Probably my favorite recent quote was from Jim Zemlin, the head of the Linux Foundation, which is a nonprofit foundation committed to keeping Linux and other open-source technologies open.  He said Kubernetes is the Linux of the cloud.  That feels pretty good.  That makes a lot of sense because, wherever that technology is at some point in the future we’ll have an opportunity to compete for the business.  In a world where the whole cloud is running containers, we like our chances.

Are you guys known for a particular workload or in a particular vertical market?
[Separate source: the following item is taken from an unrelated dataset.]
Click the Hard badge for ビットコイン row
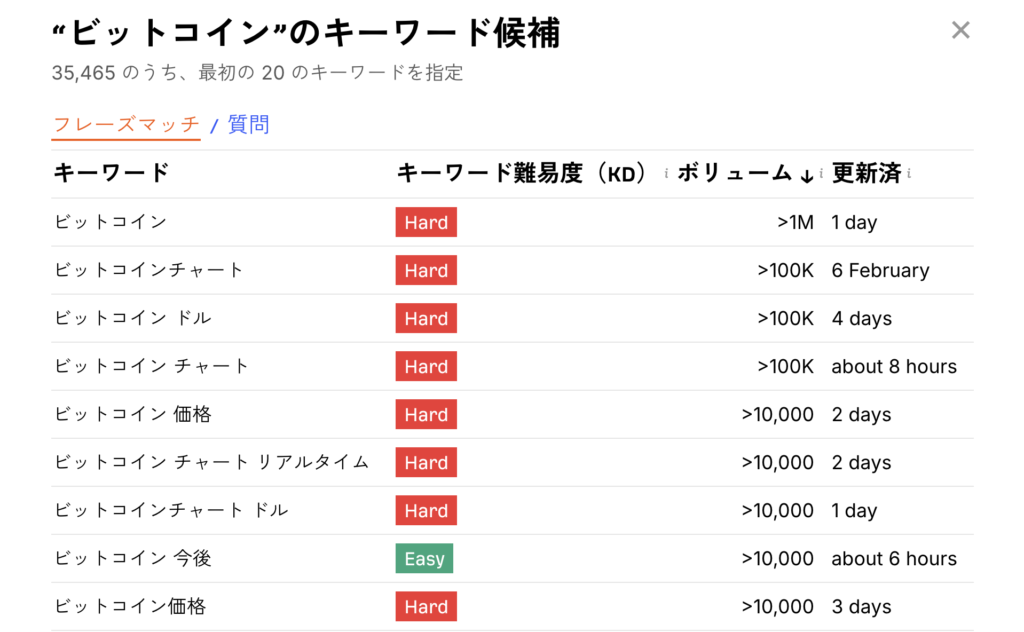(426, 222)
Probably our most popular workload is data analytics and, of course, the cherry on top is machine learning.  That’s one of the things that I think is high value for enterprises to offload, and they trust that Google is very, very good at data analytics because they know we run our entire business on technologies that we both invented and that we’ve offered to the world.

In terms of verticals, obviously we have an advantage in retail, but we see a lot of media entertainment, we see a lot of financial services.  We’re doing a lot of work in healthcare.  One of the things that helps us in healthcare is our infrastructure is so advanced that we were able to get a HIPAA VAA certificate for our entire infrastructure rather than having to cordon off particular machines and say, those are the machines that are certified.

How about the typical size of customer organizations.  Is the profile changing?  I presume you were originally popular with smaller shops.

It’s definitely changing. We’re really starting to lead with the large enterprises. At Next we announced that HSBC, which is one of the three largest banks in the world, is moving a substantial part of their workload to us from their data centers. Schlumberger is another great example.  They’re the number one contractor in the oil and gas industry so they generate a tremendous amount of data.